His workout Thursday was strenuous, lasting for more than an hour and included a lot of full-field sprints as well as some agility drills, stretching and core work.

Eifert said he knew the team wanted to push him, so it wasn’t a surprise.

“It’s as much stretching and core work and extra work that I’ve ever put in, just doing everything I can to protect my back and make sure there aren’t any other issues,” Eifert said. “I feel good, and this is just the route we’re taking but when I am out there I try to push myself so when I do get into practice I’m well-conditioned and where I need to be.”

When asked whether he would categorize the idea behind starting camp on the PUP, Eifert said it’s just “being smart.”

The Bengals haven’t had Eifert for a full season since he was drafted in the first round in 2013. He played 15 of 16 games his rookie year, but had just one appearance in 2014 and played only 10 games combined over the last two seasons because of various injuries and back surgeries in consecutive offseasons.
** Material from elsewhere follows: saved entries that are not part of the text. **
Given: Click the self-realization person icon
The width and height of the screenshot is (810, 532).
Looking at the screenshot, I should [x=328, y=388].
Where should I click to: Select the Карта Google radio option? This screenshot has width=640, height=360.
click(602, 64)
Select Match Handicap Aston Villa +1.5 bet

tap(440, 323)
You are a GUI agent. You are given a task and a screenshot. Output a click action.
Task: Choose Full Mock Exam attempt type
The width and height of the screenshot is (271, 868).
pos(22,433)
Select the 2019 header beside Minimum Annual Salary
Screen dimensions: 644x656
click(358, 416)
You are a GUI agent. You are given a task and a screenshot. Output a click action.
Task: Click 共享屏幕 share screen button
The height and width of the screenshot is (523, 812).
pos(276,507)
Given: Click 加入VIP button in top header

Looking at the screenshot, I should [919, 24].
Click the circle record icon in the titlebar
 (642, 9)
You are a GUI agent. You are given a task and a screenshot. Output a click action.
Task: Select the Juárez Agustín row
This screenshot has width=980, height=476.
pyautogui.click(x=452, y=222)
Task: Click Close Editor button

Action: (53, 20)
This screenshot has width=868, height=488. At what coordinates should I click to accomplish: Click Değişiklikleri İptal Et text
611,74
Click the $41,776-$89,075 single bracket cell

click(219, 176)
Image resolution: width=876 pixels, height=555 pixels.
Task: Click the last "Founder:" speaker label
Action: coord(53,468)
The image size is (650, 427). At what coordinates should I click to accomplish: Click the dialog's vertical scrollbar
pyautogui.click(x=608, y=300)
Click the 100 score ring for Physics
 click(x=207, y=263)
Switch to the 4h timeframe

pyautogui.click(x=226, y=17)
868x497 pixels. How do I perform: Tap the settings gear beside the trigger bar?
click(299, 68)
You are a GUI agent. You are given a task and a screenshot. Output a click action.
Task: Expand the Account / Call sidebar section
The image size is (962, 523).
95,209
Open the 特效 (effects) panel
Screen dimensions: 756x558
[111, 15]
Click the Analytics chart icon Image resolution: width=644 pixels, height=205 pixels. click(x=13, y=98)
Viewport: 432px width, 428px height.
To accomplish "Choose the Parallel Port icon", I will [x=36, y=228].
“Training camp is something that’s part of every season and you have to go through it and grind through and get better,” Eifert said. “Obviously everyone knows all the surgeries I’ve had, it’s just being smart about it. There are no games being played right now that even matter. Obviously they matter and you’re working on your skills and that stuff, but they don’t count for anything so just trying to be smart.”